INSTRUCTIONS TO FOLLOW:
Please tally how many lines in the entries below include the word "agent", giving only the number.

_____

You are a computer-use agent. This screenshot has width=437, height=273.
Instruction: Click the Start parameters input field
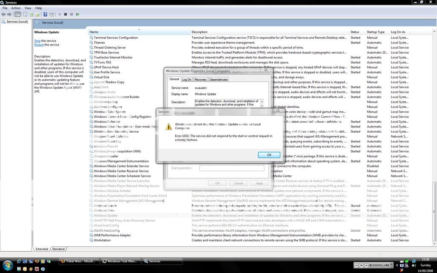[x=232, y=168]
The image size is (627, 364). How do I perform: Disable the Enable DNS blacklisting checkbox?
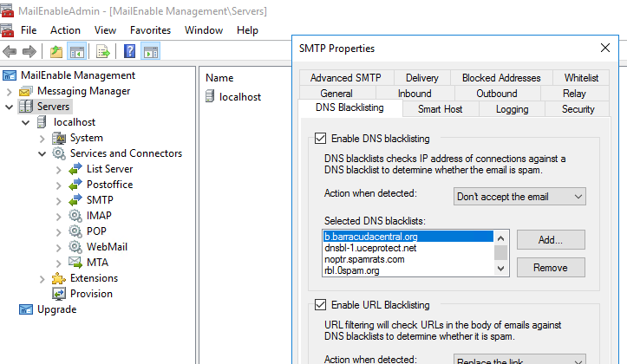click(x=319, y=139)
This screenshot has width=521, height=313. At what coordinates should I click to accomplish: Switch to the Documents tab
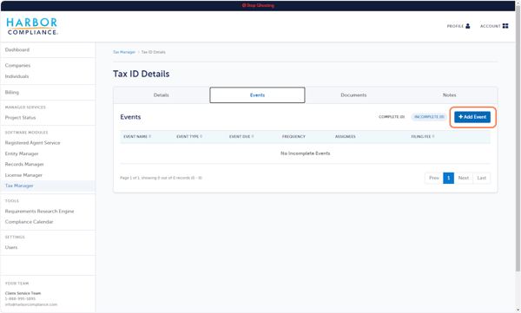[353, 95]
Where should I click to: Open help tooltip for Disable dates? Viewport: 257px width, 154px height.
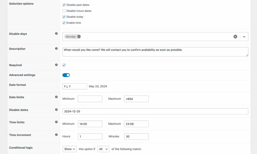pos(56,109)
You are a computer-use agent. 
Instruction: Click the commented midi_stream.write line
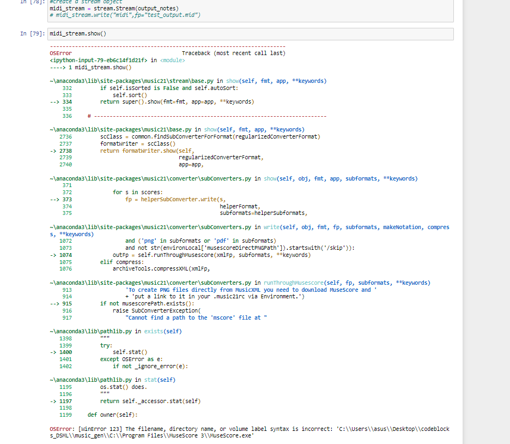point(125,15)
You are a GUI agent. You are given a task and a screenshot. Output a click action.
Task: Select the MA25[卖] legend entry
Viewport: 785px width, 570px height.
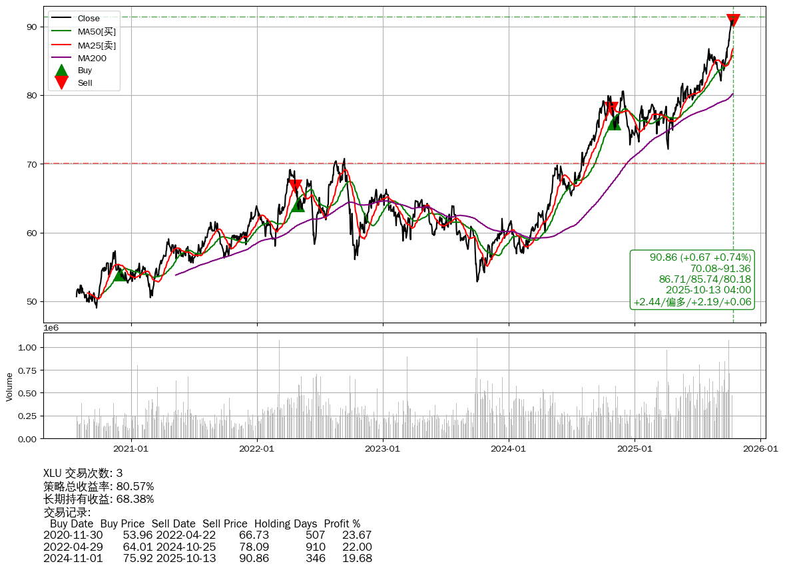[97, 45]

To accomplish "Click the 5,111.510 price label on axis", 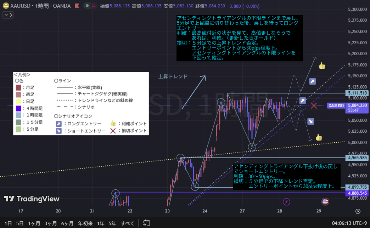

_____

TASK RESPONSE:
3